Entries shown Block Start

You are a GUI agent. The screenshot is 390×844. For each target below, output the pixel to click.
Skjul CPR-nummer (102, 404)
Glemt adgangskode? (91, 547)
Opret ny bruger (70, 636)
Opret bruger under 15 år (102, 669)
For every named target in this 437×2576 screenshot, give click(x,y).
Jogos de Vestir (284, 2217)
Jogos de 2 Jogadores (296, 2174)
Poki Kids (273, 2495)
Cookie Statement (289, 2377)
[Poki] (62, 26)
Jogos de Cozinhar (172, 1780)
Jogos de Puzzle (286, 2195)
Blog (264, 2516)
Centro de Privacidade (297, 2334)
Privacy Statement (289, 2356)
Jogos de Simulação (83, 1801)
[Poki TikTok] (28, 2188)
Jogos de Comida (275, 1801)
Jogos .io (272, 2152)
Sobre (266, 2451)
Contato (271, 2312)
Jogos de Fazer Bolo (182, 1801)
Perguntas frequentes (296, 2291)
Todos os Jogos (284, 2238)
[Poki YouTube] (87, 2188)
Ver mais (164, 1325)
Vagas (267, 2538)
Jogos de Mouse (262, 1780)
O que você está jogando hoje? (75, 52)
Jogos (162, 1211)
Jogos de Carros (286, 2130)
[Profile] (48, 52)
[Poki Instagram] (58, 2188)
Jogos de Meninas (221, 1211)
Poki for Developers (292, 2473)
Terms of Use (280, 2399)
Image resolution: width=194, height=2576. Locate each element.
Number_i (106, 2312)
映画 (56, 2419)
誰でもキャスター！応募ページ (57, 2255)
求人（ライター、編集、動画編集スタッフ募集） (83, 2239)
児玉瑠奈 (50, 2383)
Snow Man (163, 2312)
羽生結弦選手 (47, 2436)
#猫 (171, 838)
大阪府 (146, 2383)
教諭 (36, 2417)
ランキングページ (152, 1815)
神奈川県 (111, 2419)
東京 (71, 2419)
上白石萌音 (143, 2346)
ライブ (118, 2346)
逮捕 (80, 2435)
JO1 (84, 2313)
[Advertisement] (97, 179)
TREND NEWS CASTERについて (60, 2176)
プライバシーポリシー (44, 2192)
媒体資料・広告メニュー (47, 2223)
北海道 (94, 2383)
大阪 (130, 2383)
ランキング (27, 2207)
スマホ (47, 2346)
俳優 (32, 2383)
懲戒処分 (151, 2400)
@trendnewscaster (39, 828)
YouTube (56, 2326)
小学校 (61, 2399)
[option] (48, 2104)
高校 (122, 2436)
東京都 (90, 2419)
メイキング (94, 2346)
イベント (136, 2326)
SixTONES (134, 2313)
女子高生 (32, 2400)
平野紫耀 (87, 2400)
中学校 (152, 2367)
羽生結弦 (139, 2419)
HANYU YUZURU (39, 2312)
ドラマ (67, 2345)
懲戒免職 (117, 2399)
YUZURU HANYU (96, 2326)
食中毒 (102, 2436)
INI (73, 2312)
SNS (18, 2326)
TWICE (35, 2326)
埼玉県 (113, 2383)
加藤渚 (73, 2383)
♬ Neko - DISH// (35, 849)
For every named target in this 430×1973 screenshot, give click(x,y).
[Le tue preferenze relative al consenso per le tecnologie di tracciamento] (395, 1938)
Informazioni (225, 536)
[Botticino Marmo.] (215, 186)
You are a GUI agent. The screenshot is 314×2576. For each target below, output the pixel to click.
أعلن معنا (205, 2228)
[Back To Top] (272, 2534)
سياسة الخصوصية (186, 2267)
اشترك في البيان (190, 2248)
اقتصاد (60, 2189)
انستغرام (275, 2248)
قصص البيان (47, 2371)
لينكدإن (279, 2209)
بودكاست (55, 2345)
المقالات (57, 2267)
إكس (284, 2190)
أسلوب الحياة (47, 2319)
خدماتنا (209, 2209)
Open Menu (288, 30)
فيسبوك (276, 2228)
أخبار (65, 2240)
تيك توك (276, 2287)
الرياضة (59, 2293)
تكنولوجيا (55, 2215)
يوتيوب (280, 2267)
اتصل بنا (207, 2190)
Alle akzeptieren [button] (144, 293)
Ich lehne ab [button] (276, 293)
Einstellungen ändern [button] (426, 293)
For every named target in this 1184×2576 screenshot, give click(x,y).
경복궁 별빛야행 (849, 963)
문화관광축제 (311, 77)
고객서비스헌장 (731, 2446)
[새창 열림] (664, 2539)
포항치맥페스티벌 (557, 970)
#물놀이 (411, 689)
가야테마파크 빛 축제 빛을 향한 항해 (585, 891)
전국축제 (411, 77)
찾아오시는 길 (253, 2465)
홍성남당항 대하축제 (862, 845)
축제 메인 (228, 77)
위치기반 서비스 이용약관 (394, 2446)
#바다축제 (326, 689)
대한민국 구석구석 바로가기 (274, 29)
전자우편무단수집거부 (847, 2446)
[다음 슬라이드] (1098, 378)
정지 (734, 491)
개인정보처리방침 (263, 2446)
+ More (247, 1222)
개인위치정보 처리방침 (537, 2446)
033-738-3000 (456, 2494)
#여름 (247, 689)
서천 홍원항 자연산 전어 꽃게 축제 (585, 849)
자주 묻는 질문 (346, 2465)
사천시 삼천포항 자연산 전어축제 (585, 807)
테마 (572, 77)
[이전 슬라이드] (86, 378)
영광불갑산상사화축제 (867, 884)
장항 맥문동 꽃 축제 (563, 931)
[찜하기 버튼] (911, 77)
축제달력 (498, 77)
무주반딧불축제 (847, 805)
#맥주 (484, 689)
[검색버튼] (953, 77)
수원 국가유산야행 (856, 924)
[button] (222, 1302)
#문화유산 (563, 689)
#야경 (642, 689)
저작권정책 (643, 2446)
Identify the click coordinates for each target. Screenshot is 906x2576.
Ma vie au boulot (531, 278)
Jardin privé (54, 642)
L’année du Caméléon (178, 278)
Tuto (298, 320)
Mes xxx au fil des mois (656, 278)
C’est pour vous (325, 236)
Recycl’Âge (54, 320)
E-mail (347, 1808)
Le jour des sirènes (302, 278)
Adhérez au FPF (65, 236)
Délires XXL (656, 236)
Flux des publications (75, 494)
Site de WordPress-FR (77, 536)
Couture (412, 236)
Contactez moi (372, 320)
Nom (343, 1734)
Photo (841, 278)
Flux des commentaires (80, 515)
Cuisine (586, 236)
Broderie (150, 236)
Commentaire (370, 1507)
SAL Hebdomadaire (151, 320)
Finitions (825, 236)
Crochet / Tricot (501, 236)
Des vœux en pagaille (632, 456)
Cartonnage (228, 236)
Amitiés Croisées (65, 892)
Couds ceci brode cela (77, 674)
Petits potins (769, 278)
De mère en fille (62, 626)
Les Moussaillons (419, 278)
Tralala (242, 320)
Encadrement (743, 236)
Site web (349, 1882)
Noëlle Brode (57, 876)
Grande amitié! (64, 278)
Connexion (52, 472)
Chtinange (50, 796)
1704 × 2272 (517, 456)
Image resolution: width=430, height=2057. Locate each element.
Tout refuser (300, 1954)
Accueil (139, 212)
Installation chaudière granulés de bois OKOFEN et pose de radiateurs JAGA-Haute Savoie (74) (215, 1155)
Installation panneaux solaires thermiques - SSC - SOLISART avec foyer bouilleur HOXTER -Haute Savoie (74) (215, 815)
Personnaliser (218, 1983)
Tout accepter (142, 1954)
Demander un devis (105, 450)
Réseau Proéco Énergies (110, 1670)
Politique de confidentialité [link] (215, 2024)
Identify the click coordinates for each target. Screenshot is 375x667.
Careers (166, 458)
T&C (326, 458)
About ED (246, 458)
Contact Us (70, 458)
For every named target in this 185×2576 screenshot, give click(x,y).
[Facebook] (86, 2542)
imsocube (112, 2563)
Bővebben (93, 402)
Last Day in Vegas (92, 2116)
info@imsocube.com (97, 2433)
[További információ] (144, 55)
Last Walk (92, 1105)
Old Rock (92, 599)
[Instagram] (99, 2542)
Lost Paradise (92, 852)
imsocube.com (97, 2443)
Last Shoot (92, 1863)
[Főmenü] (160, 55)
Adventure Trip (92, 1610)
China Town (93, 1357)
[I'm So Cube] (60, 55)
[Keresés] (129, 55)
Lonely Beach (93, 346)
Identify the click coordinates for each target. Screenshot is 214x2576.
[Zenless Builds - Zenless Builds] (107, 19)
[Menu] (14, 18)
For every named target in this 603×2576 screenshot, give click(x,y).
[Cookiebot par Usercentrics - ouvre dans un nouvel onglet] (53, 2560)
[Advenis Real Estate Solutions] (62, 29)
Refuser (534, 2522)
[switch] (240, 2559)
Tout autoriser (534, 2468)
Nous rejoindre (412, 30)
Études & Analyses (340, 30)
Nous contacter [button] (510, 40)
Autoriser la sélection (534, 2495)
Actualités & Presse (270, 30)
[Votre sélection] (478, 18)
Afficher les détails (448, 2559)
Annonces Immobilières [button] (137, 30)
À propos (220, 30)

Entries shown Block End

**Directions for this task**. Using the records above, list each line that includes "Nous".

**Task result**.
Nous rejoindre (412, 30)
Nous contacter [button] (510, 40)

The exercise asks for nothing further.